Contestó sin abrir los ojos, pareciéndola que en aquella obscuridad la voz cariñosa del poeta venía de muy lejos. Pedro prosiguió:
—Es el ayer, que te ahoga. Tú pasarás también, Antonia, y tu ocaso será muy triste…
—¡Sigue, sigue!…
—Será muy triste; y entonces, ¿quién te amparará? ¿Quién podrá consolarte del bien perdido?… Mientras que, viviendo juntos, no padecerías el tormento de la soledad, y tus últimos años serían dulces y tibios como los crepúsculos estivales…
Hubo otra pausa. Antonia, con la cabeza caída hacia atrás y los hermosos ojos cerrados, preguntó:
—¿Quieres apagar la luz?
—¿Para qué?…—repuso el poeta.
Y sin sospechar la triste razón que justificaba el capricho de su amiga, dijo:
—Estamos mejor así.
Luego continuó:
—Nos veo viejecitos, examinando juntos y sin pena el panorama de lo vivido, confortando con mi aliento tus manos trémulas, espantando con mis besos los pesares de tu vieja frente… ¡Antonia, mi Antonia!…

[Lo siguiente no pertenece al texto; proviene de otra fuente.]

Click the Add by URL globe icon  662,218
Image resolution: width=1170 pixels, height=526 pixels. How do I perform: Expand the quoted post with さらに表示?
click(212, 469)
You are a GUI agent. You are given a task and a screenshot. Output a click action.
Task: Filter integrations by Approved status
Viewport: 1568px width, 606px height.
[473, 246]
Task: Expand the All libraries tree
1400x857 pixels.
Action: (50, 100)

La emoción ahogó la voz de su garganta. Ella murmuró:
—Apaga la luz.
—No… necesito verte… déjame…
—Pedro…
—¡Eres tan hermosa!… Ven, más cerca, así… tus manos en mis manos… nuestros pechos muy juntos, más…
—¡Oh, adorado mío!… ¡Qué dulzura, qué persuación la de tus palabras!…

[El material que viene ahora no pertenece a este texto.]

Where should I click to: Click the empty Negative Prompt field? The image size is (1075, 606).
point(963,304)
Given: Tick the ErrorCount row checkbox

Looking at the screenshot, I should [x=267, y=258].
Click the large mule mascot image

Iba á abrir los párpados, pero recordó con miedo las trazas lamentables de su amador, y volvió á cerrarlos.
—Antonia—el poeta repetía,—¿me quieres?
Como eco de la callada habitación, la joven contestó:
—Mucho.
—¿Con toda tu alma?
—Sí… con toda mi alma.
—¡Oh, placer!… Dilo, dilo otra vez para consuelo mio… ¡Repítelo muy alto!…
—Te quiero… te quiero… ¡Y nada me consolará de los años que viví sin amarte!
Otra vez sus ojos se abrian, poseídos del ansia de mirar, pero se contuvo. Pedro, murmuraba:
—Ven…
Ella sintió sobre la fresa de sus labios, los labios calenturientos del poeta, y su aliento, cálido como el jadeo de las fieras. Entonces se levantó y sin entreabrir los cerrados párpados, se dirigió á tientas hacia la mesa y apagó el quinqué; la habitación quedó á obscuras, en las tinieblas los objetos perdieron su forma; el hechizo de la conversación estaba salvado.
—¿Qué haces?—preguntó Pedro sorprendido.